Re: [PATCH] rdma/core: add __module_get()/module_put() to cma_[de]ref_dev()

Jason Gunthorpe <jgg@xxxxxxxx> · Tue, 1 Oct 2019 21:57:50 -0300



On Wed, Oct 02, 2019 at 12:03:14AM +0200, Stefan Metzmacher wrote:
> >>> Globally blocking module unload would break the existing dis-associate
> >>> flows, and blocking until listeners are removed seems like all rdma
> >>> drivers will instantly become permanetly blocked when things like SRP
> >>> or IPoIB CM mode are running?
> >>
> >> So the design is to allow drivers to be unloaded while there are
> >> active connections?
> >>
> >> If so is this specific to RDMA drivers?
> > 
> > No, it is normal for networking, you can ip link set down and unload a
> > net driver even though there are sockets open that might traverse it
> 
> Ok.
> 
> >>> I think the proper thing is to fix rxe (and probably siw) to signal
> >>> the DEVICE_FATAL so the CMA listeners can cleanly disconnect
> >>
> >> I just found that drivers/nvme/host/rdma.c and
> >> drivers/nvme/target/rdma.c both use ib_register_client();
> >> in order to get notified that a device is going to be removed.
> >>
> >> Maybe I should also use ib_register_client()?
> > 
> > Oh, yes, all kernel clients must use register_client and related to
> > manage their connection to the RDMA stack otherwise they are probably
> > racy.
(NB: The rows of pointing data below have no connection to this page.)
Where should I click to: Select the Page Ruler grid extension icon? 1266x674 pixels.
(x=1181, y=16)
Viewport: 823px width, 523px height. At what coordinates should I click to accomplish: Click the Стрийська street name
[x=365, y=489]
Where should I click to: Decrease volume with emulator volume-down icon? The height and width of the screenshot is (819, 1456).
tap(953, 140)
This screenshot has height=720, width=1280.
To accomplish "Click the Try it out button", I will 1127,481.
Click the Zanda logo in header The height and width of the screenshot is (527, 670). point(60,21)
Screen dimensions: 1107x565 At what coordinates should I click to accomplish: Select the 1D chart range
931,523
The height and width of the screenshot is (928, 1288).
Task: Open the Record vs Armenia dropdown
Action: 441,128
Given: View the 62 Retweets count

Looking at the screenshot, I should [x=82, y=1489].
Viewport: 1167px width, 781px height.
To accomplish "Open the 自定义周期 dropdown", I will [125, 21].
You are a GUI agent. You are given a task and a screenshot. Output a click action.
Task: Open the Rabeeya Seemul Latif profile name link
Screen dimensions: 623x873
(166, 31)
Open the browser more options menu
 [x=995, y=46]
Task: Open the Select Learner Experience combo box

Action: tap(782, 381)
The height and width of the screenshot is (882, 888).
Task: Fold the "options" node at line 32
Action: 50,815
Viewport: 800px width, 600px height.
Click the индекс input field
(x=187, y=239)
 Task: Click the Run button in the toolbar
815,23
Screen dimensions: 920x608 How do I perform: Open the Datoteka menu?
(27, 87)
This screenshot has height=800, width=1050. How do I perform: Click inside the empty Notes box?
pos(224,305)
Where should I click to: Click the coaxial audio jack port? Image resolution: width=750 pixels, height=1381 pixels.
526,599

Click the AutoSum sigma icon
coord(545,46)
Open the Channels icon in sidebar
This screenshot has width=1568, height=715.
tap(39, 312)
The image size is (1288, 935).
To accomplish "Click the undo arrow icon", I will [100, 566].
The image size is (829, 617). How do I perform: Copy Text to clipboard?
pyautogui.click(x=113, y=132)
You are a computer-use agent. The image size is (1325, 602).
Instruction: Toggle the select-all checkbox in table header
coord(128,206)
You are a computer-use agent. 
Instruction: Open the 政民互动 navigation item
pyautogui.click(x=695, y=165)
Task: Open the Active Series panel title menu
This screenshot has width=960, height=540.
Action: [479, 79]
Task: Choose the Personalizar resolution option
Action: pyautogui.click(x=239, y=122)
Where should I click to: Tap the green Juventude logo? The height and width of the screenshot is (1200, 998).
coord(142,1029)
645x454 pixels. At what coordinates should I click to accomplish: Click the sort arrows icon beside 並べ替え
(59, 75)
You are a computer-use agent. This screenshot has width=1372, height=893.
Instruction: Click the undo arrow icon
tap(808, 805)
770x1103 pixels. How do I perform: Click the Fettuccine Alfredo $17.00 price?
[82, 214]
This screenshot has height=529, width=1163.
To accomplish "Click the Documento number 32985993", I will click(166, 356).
The remove callback there is the same idea as the device_fatal
> > scheme is for userspace.
> 
> Ok, thanks! I'll take a look at it.
> 
> > How do you discover the RDMA device to use? Just call into CM and let
> > it sort it out? That actually seems reasonable, but then CM should
> > take care of the remove() to kill connections, I suppose it doesn't..
> 
> On the client:
> 
> rdma_create_id()
> rdma_resolve_addr()
> rdma_resolve_route()
> rdma_connect()
> 
> On the server:
> rdma_create_id()
> rdma_bind_addr()
> rdma_listen()
> rdma_accept()
> 
> I just pass in an ipv4 or ipv6 addresses.

Ah, the only working flow today is to destroy your IDs when a remove
comes, and CM IDs become linked to a single rdma device so you know
which IDs to tear down on destroy

Jason